Although Nadal’s mentor admits that changes in the sport over recent years has made the process of strategising rallies less important due to the length of rallies decreasing. Leaving players with less time to plan their shots. However, Moya believes his team still has an advantage.

“It is true that this sense of adaptability and strategy is being lost. The players hit harder each time, the points last less and depending on the opponent you play against, you hardly have room for strategy during the point,” he said.
“The good thing is that Rafa does continue to do it and it is something that makes him different from the rest. He has different plans as the game progresses and he can read very well what to do during the clash. Knowing how to read what happens in the middle of the game, not afterwards, is what differentiates the very good from the rest.”

According to data published by the ATP on October 5th, Nadal won 60% (652/1092) of rallies that lasted between five and eight over a two-year period (2018-2020). The highest among all players on the men’s tour. He also won 55% (412/745) of rallies that lasted longer than nine shots during the same period which was the fifth best on Tour.

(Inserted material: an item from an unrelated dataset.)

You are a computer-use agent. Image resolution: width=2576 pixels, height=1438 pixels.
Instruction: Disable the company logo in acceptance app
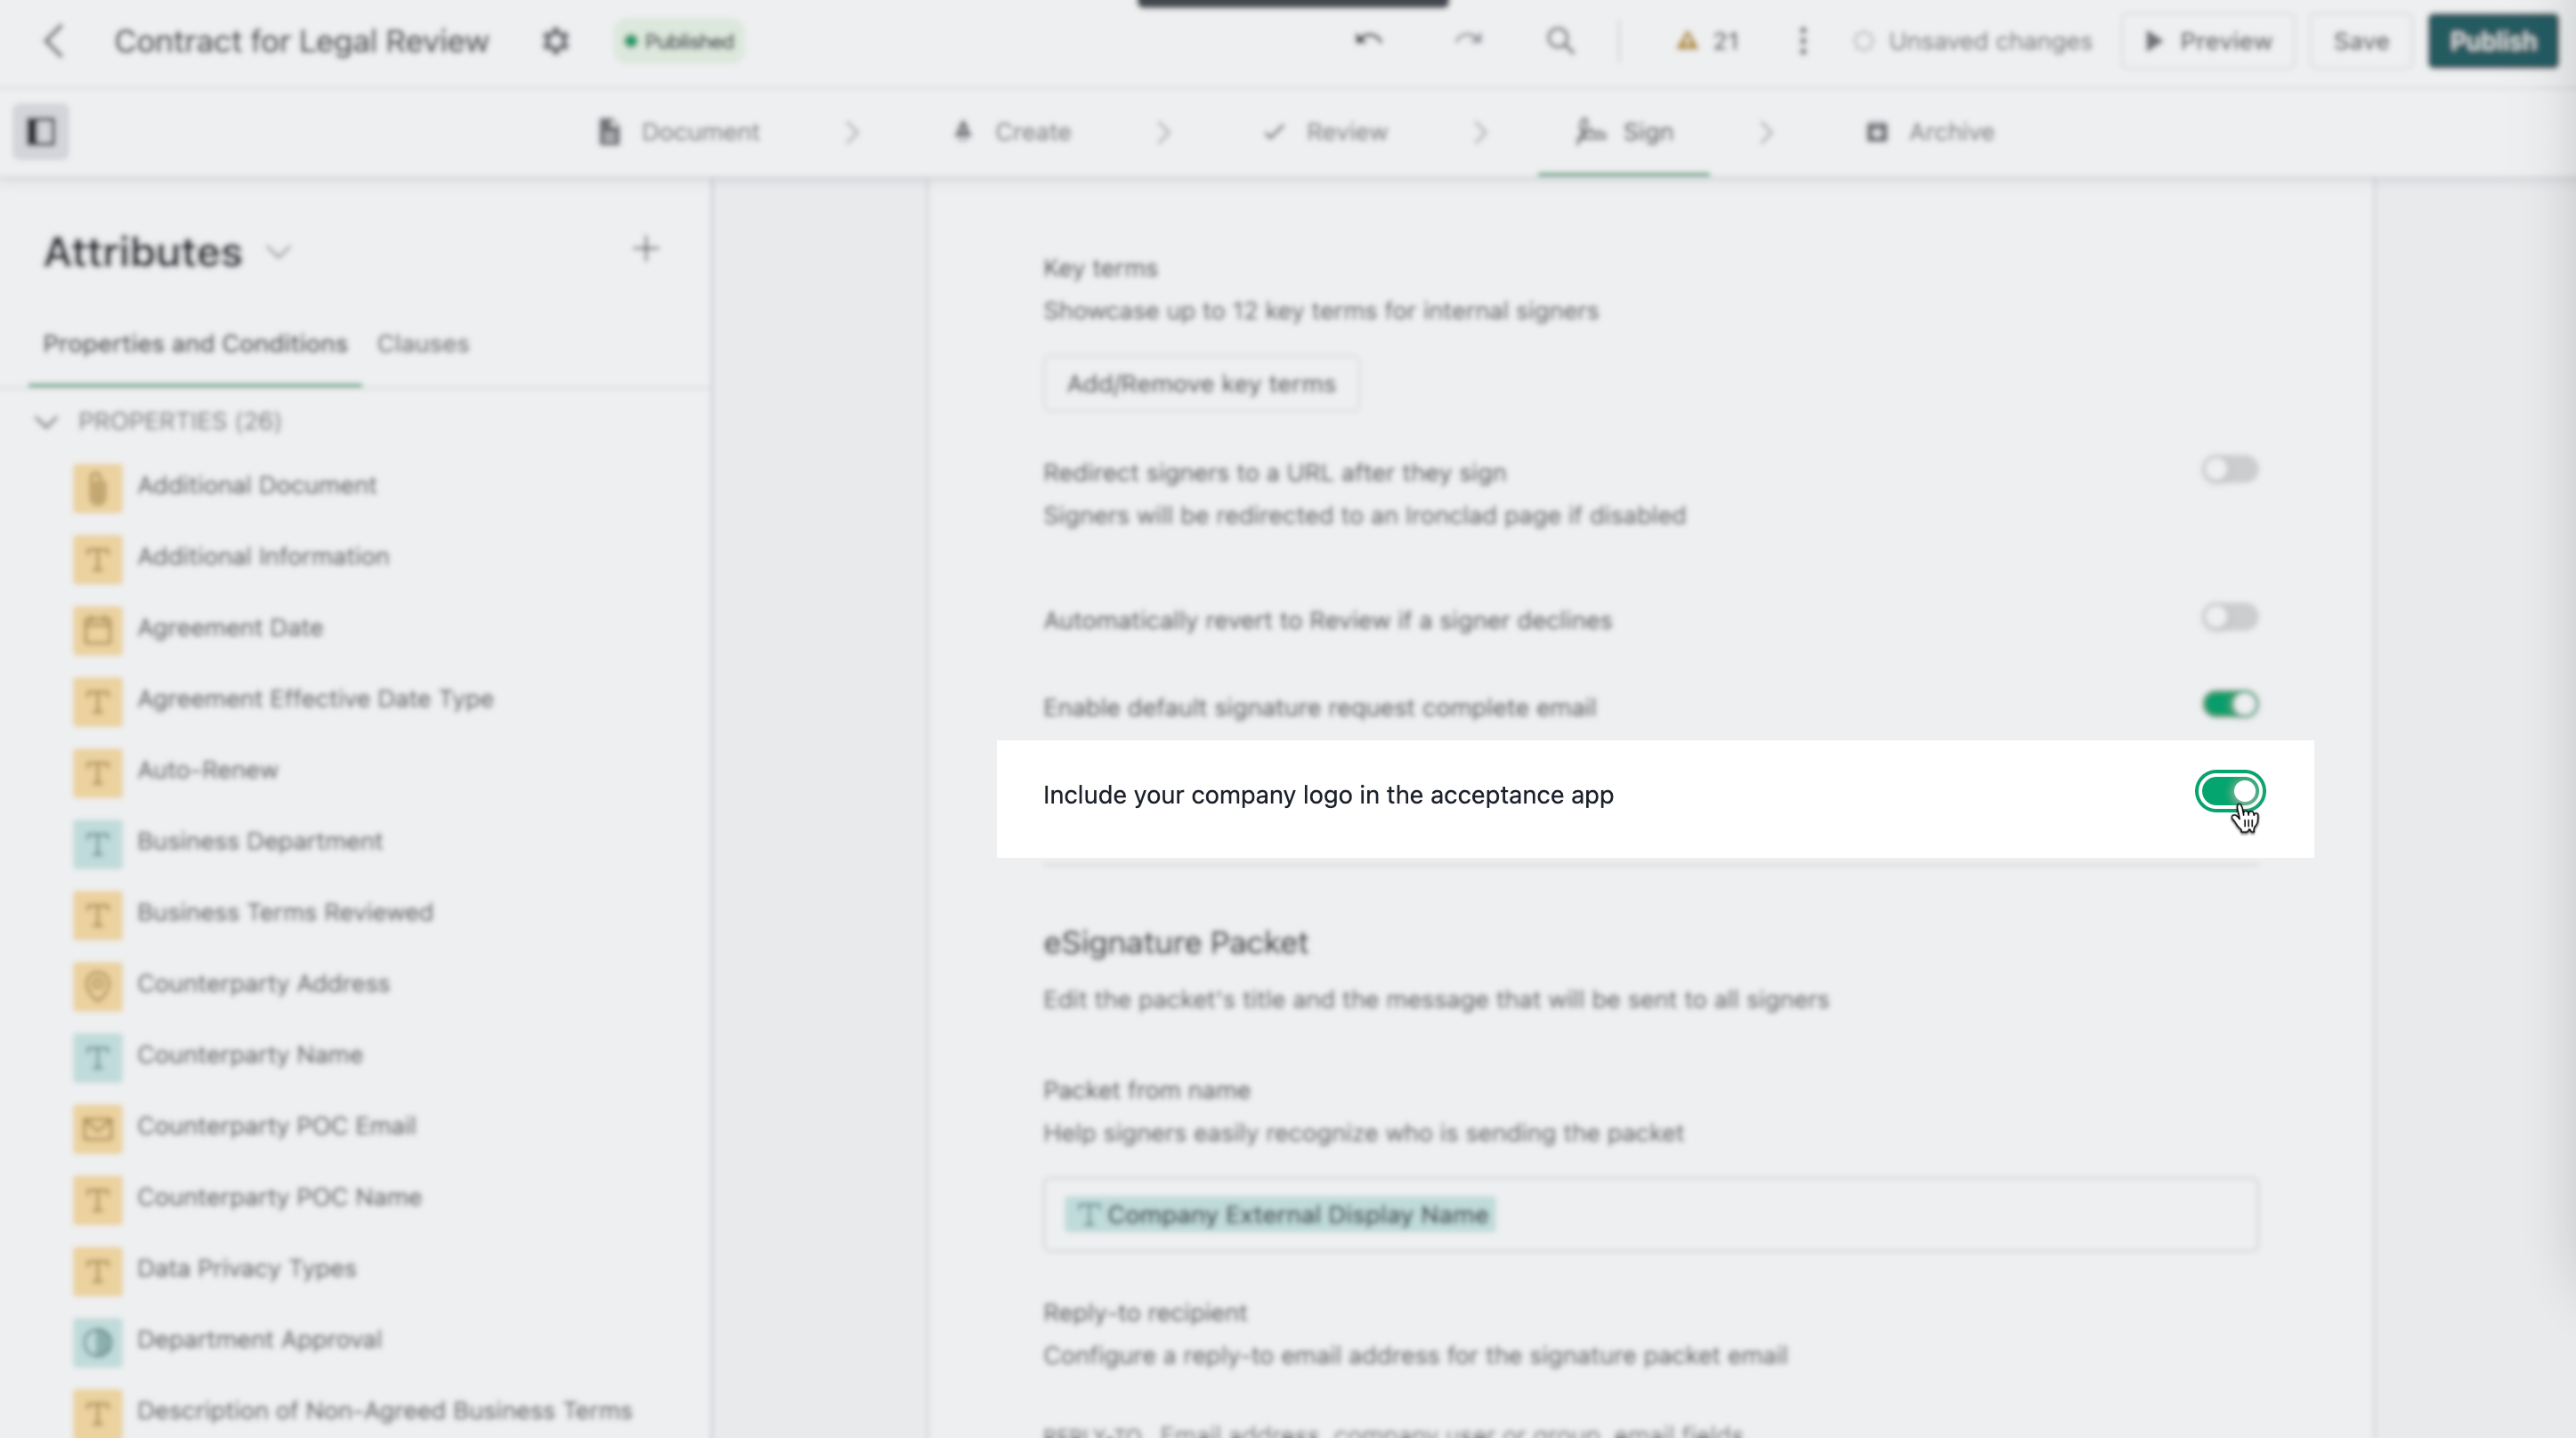(2229, 792)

Moya is currently with Nadal training during the off-season. They will start the 2021 season in Australia where the start dates of the tournaments are still up in the air. Tennis Australia is currently in negotiations with the Victorian government and has said a plan will be finalised ‘very soon.’ Moya admits the uncertainty has made the usual planning for the season ahead tough.

“These are changes that we are getting to know and of which we are more or less up to date, but with this COVID, at the moment, not many plans can be made,” he explains.
“Right now what we know is that, to this day, you cannot go to Australia until January and for that and other reasons there are many things in the air. We still do not even know what the evolution of the virus will be and that is why we must be vigilant and open to any type of event.”

Moya has been a member of Nadal’s coaching team since December 2016.